* Supplied data:
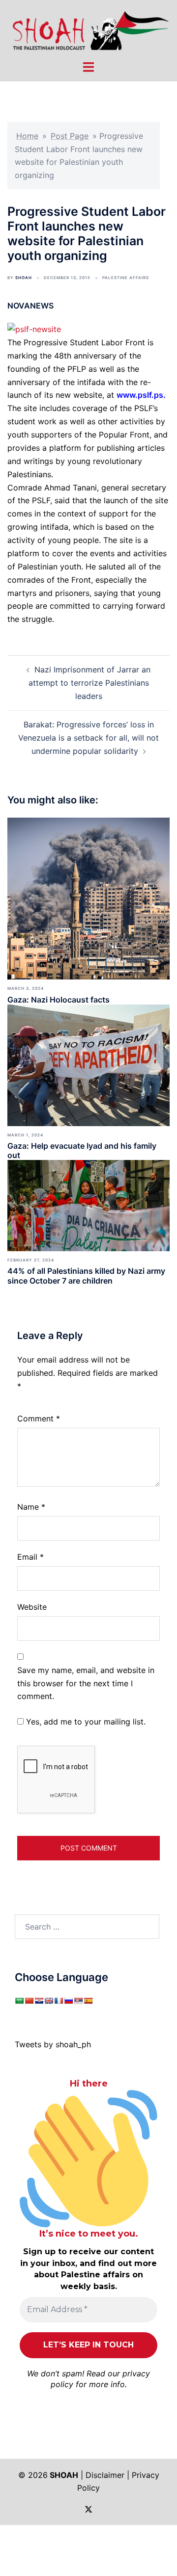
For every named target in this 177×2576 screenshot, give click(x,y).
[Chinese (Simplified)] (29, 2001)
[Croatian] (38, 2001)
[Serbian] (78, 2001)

* * *

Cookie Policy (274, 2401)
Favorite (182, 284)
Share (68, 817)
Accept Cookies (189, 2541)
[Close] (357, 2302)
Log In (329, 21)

* * *

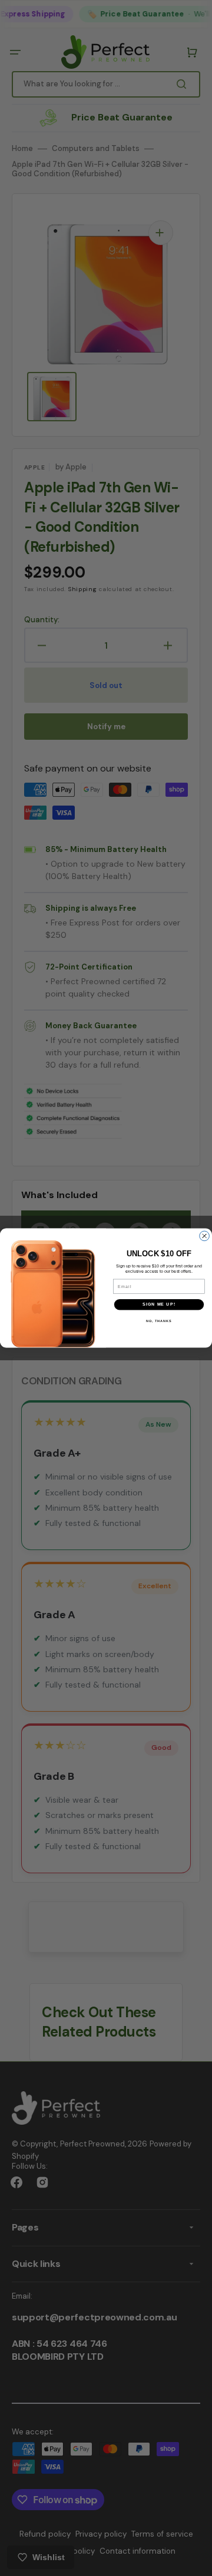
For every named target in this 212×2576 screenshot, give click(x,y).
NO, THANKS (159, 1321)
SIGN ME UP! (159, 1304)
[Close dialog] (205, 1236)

* Exercise: The required answer is the run of lines above, starting at the line with "For every named target in this 212×2576" and ending at the line with "[Close dialog] (205, 1236)", reproduced exactly with both ends.

* Result of the task:
For every named target in this 212×2576 screenshot, give click(x,y).
NO, THANKS (159, 1321)
SIGN ME UP! (159, 1304)
[Close dialog] (205, 1236)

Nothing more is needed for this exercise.